Walking this quaint bayside town’s maple and elm tree-lined streets, you’d think you’re in New England instead of the Pacific Northwest. And there’s a reason for this.
Port Gamble was populated by its sister town, East Machias, Maine, when the local workforce couldn’t keep pace with the lumber industry that made the town boom. So, workers came in droves from Maine, bringing their families and moving some 2,500 miles from home. It was quite the ‘gamble,’ but it proved successful.
As a result, many buildings in Port Gamble are replicas of those from the East Coast. And the ghosts in Washington State’s most haunted town seem to like the New England feel of the place, too. They’ve been here for over a hundred years and don’t appear to be going anywhere else soon.
Port Gamble: A Brief History
Built in 1853 as a company-owned logging town, Port Gamble is situated on the Kitsap Peninsula on the scenic Hood Canal’s shores, which made transporting logs to faraway places like Hawaii, Peru, Australia, and England much easier.
One sawmill founded by William Talbot and Andrew Pope was the center of interest from which the town grew. It was the longest continuously operating sawmill in the United States until it closed in November 1995. Fewer than 1,000 settlers lived on the Sound in 1853, and today, the population in Port Gamble remains about the same at 931 residents.
Port Gamble exists as it did during those early years and is considered the best-preserved lumber town on the bay. Those who visit there to satisfy their historical or paranormal curiosities say it’s like “Stepping into the past.”
Almost every store in town has a sign indicating its historical significance, so it follows that their ghosts have been around a long time, too.

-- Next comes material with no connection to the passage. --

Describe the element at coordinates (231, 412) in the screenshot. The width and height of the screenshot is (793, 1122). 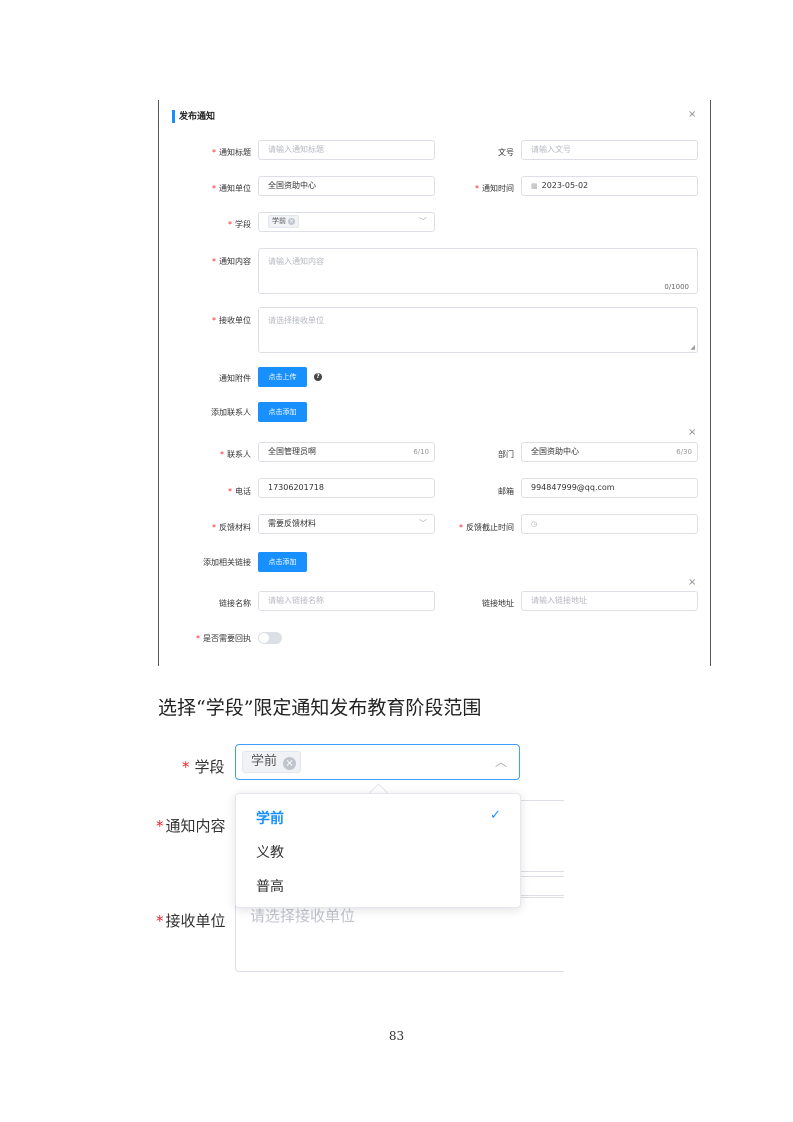
I see `add-contact-label: 添加联系人` at that location.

They’re Port Gamble’s long-time residents.
Paranormal Activity and Evidence
Although almost every building, including some private residences, claims to be haunted, a few paranormal hotspots in town have attracted paranormal investigators worldwide.
The Walker-Ames House
One of those hotspots is The Walker-Ames House on Rainier Avenue, which was featured on the show My Ghost Story, and of which there are hundreds of reports of paranormal activity.
Cyrus Walker, mill superintendent from 1854 until 1888, built this home in the center of town with the front rooms facing the bay, which offered the best possible view to impress visitors as they approached the town from the bay.

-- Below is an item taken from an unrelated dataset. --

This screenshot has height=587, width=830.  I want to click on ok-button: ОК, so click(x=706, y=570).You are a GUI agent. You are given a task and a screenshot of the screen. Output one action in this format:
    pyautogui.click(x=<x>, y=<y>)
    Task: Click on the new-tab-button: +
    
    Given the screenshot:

The stained glass and other furnishings were shipped from Boston and St. Louis. When Walker retired from the mill, the majestic Victorian and the superintendent’s positions were transferred to his son-in-law Edwin Ames. This transition gave the house the hyphenated name for which it’s known today.
According to a noted tour guide at Walker-Ames, someone reports seeing a figure in the attic window, where the ghosts of children are more often experienced, every six weeks. And it happens like clockwork. People think the ghost of the children’s nanny still keeps vigil over her charges.
She has been seen as an apparition who stands still without an expression and then disappears. Her footsteps are heard in the attic. And, as mentioned, she is seen peering out the window as if looking for someone or something.
Toys are strewn about the attic as triggers for the children to play with, little shadows are spied in the corners, and playful voices can also be heard there. Pedestrians have spotted three children in the attic windows. There is photographic and electronic voice evidence for all of the above. In addition, the lights flicker occasionally when no one is home.
Members of two local paranormal groups investigated the house with some of the following results:
“Two of the four teams experienced the olfactory phenomena of a floral scent on the stairs that could not be detected either at the bottom or at the top of the enclosed stairwell. In addition, a significant cold spot was reported in the attic near the top of the stairwell that registered a full three degrees colder than the rest of the room. The cold spot could be measured to an area of three feet by two feet that seemed to float 18 inches above the floor.”Source: Adrian Johnson
Other haunted locations in Port Gamble include The Port Gamble Museum, Morse Theater/Community Center, Franklin Masonic Lodge #5, St. Paul’s Church, and the New York House Painted Lady, but the focus of interest and the location with the most paranormal activity is the Walker-Ames House.
The Franklin Lodge #5
This is Washington State’s oldest Masonic Lodge, where disembodies voices are frequently heard. During meetings, when the doors are locked, the ghostly shadow of a man walking back and forth can be seen by the door. Reports of being pushed by unseens hands have also accumulated over the years.
The Morse Theater/Community Center
The resident ghost here is called the ‘stage manager’ mainly because he plays with the stage curtains and opens and shuts doors in the theater.
Contrary to many other haunted locations in the world, the ghosts in Port Gamble remain here because they love the place. There’s no dark history keeping them tied to their pain and no vengeful spirits roaming a netherworld seeking retribution from the living. Instead, these ghosts are a breath of fresh air, and so is the town.
Port Gamble is also host to the Port Gamble Ghost Conference, which, as of 2022, is in its 13th year. This three-day paranormal extravaganza provides opportunities to investigate the haunted locations within the town, workshop with some of the country’s most knowledgeable paranormal experts, and buy just about anything related to the paranormal from the many vendors. Virtual participation is also available.